Meta’s Oversight Board has determined that two widely shared videos on Facebook and Instagram disparaging transgender women do not constitute hate speech, members of the board wrote in a decision this week.
A five-member panel of the Board — created in 2020 as an independent body to handle appeals of Meta’s content moderation decisions — upheld Meta’s decision last year to allow two videos on their platforms that expressed hostility to trans people, the panel ruled on Wednesday.
Them has not reviewed the videos in question individually, but one video posted to Facebook, which reportedly showed a trans college student being accosted in a campus women’s bathroom, closely matches details of a May 2024 video by anti-trans campaigner Peyton McNabb. The other, posted to Instagram, reportedly showed a trans high school athlete (a minor) winning a track and field event, along with disapproving shouts from onlookers, per the decision. The videos’ captions misgendered the trans people depicted as a “male student who thinks he’s a girl” and a “boy who thinks he’s a girl” respectively. The caption for the second video also names the minor, according to the decision.
The Board panel found that neither video violated Meta’s current policies on “hateful conduct,” to which the company made significant changes in January, allowing users far more latitude specifically to disparage trans people as “freaks,” mentally ill in general, and/or “not real.” A majority of the panel also ruled that the videos would not have violated Meta’s previous rules. The panel did note that their decision was not changed as a result of the January updates, though they took both sets of rules “into account” during the process.
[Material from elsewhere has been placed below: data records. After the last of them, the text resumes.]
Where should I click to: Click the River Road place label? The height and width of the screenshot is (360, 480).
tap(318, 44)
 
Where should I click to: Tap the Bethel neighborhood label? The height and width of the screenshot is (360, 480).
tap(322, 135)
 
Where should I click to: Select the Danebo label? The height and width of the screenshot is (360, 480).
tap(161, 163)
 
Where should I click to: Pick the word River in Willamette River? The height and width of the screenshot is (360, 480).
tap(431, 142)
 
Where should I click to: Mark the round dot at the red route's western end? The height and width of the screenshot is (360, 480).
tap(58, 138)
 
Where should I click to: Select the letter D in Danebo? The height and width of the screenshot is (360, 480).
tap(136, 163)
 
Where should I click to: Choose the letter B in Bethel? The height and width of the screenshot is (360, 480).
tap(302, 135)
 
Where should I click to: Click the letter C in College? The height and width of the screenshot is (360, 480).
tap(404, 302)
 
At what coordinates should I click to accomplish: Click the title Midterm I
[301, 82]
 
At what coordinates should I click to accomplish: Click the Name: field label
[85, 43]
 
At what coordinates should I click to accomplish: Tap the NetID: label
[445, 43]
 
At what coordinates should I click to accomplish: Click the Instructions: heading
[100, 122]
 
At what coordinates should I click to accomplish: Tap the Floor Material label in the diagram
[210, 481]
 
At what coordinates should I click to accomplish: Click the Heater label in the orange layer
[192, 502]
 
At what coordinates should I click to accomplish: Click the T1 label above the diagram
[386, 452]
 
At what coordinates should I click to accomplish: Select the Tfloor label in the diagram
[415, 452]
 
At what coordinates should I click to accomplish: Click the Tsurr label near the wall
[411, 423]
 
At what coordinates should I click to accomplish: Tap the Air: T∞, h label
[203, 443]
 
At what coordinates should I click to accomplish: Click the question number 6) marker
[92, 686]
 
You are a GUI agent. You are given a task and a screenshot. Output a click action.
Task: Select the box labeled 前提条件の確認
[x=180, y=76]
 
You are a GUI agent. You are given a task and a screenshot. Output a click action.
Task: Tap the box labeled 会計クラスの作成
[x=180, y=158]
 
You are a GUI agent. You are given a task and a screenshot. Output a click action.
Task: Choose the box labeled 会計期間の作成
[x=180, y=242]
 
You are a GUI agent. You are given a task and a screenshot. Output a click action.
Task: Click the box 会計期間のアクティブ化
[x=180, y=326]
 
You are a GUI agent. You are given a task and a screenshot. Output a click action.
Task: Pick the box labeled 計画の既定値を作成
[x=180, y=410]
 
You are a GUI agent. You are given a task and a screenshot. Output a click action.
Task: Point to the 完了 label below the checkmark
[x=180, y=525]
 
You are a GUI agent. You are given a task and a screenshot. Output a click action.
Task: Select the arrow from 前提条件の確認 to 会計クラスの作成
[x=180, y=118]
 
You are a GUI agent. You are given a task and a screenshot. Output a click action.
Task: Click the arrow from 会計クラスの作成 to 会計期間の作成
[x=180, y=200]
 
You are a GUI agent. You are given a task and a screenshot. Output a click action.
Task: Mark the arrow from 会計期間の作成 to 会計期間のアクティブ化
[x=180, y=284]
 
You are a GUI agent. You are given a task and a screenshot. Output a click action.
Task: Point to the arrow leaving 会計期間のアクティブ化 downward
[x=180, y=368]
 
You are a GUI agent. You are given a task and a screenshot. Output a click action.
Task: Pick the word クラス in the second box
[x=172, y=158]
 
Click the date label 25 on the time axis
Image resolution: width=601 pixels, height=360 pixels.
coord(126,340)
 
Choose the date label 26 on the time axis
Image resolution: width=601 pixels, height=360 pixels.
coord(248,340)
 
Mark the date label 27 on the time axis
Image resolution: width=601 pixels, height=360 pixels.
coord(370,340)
“The Board notes that public debate on policy issues around the rights of transgender people and inclusion must be permissible,” the decision — titled “Gender Identity Debate Videos” — reads in part. “The majority of the Board finds that neither post creates a likely or imminent risk of incitement to violence, so there is an insufficient causal connection between restricting these posts and preventing harm to transgender people. This also means that there is no affirmative responsibility for Meta to prohibit these posts.”